BEGIN GIVEN DATA
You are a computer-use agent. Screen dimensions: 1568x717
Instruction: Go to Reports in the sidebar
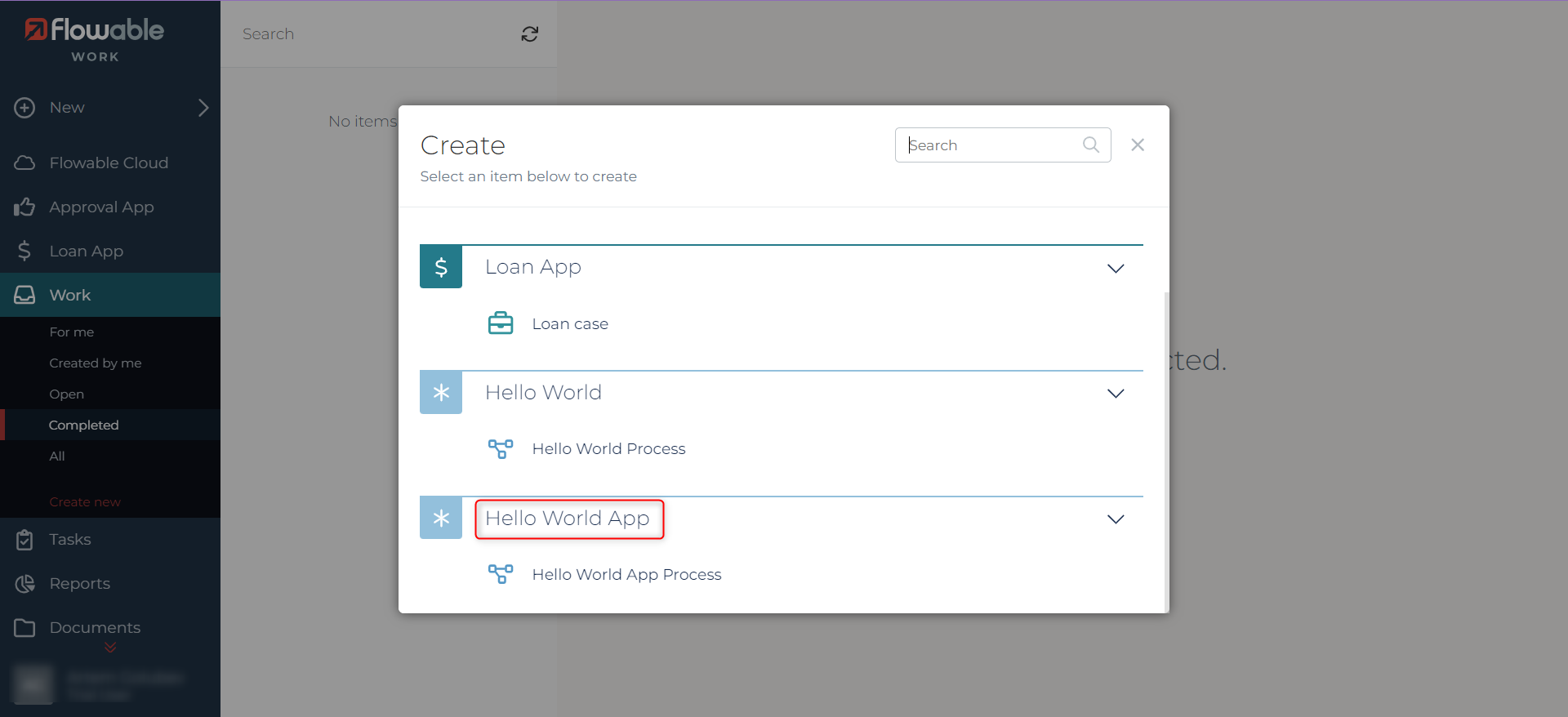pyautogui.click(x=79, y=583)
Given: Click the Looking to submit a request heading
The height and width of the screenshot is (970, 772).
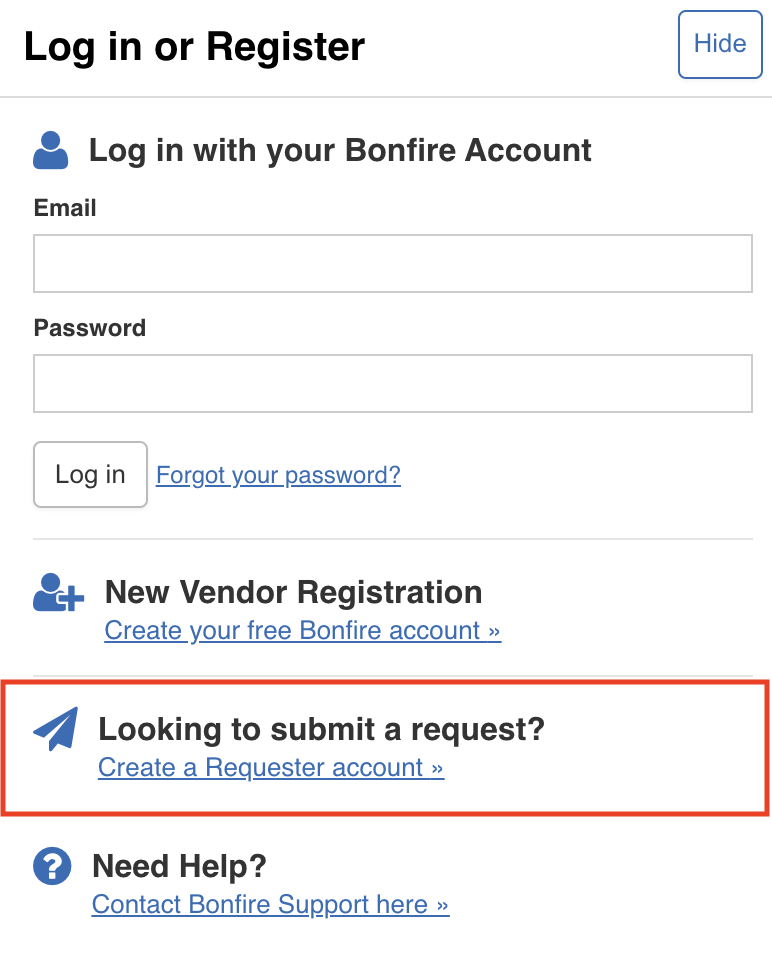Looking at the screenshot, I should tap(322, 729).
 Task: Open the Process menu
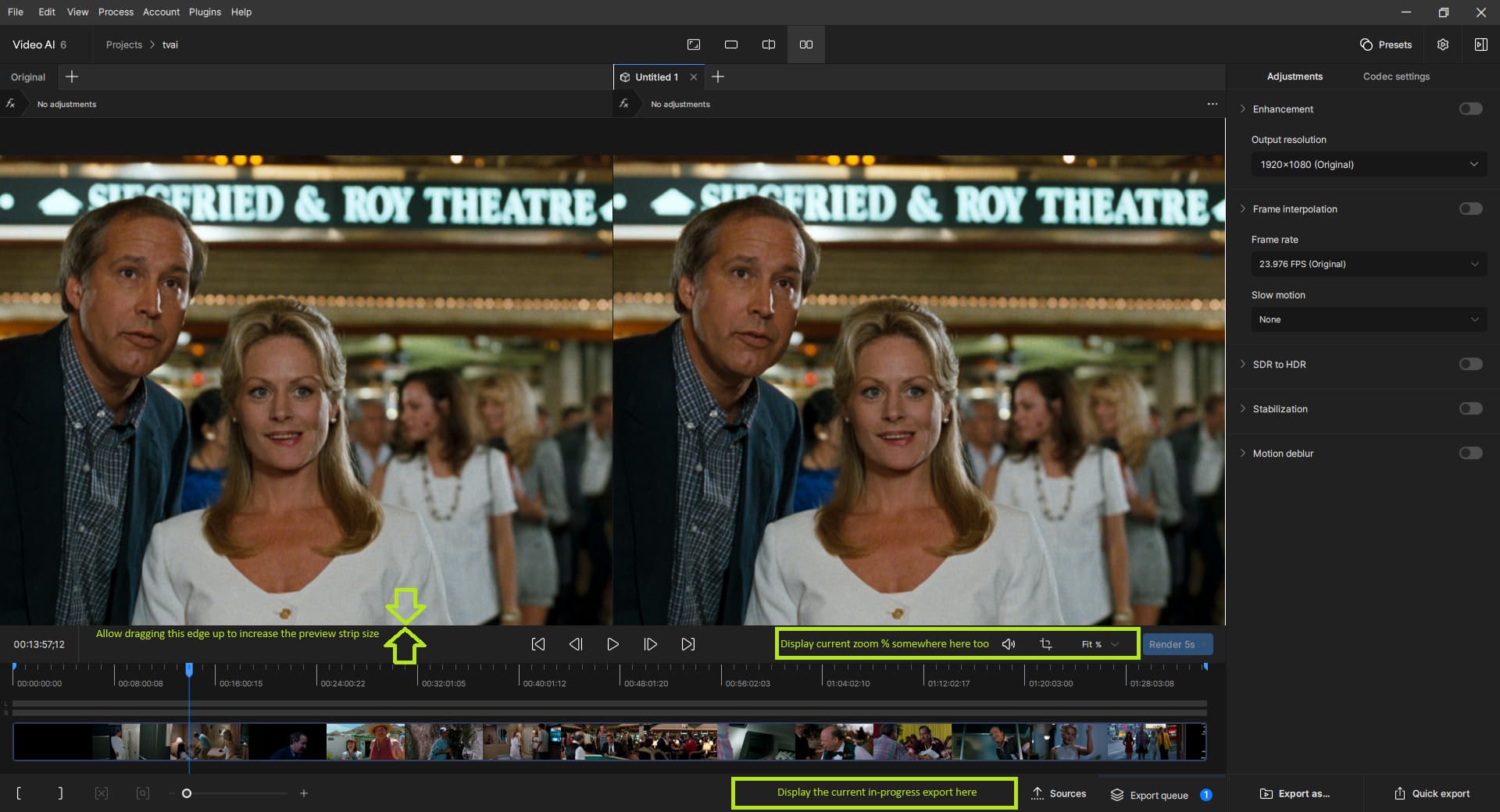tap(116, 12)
END GIVEN DATA
Set down the entire material verbatim, with each picture left out.

▶ **ANSWER SECTION**:
You are a computer-use agent. Screen dimensions: 1568x717
Instruction: Go to Reports in the sidebar
pyautogui.click(x=79, y=583)
Given: Click the Looking to submit a request heading
The height and width of the screenshot is (970, 772).
Looking at the screenshot, I should tap(322, 729).
 Task: Open the Process menu
tap(116, 12)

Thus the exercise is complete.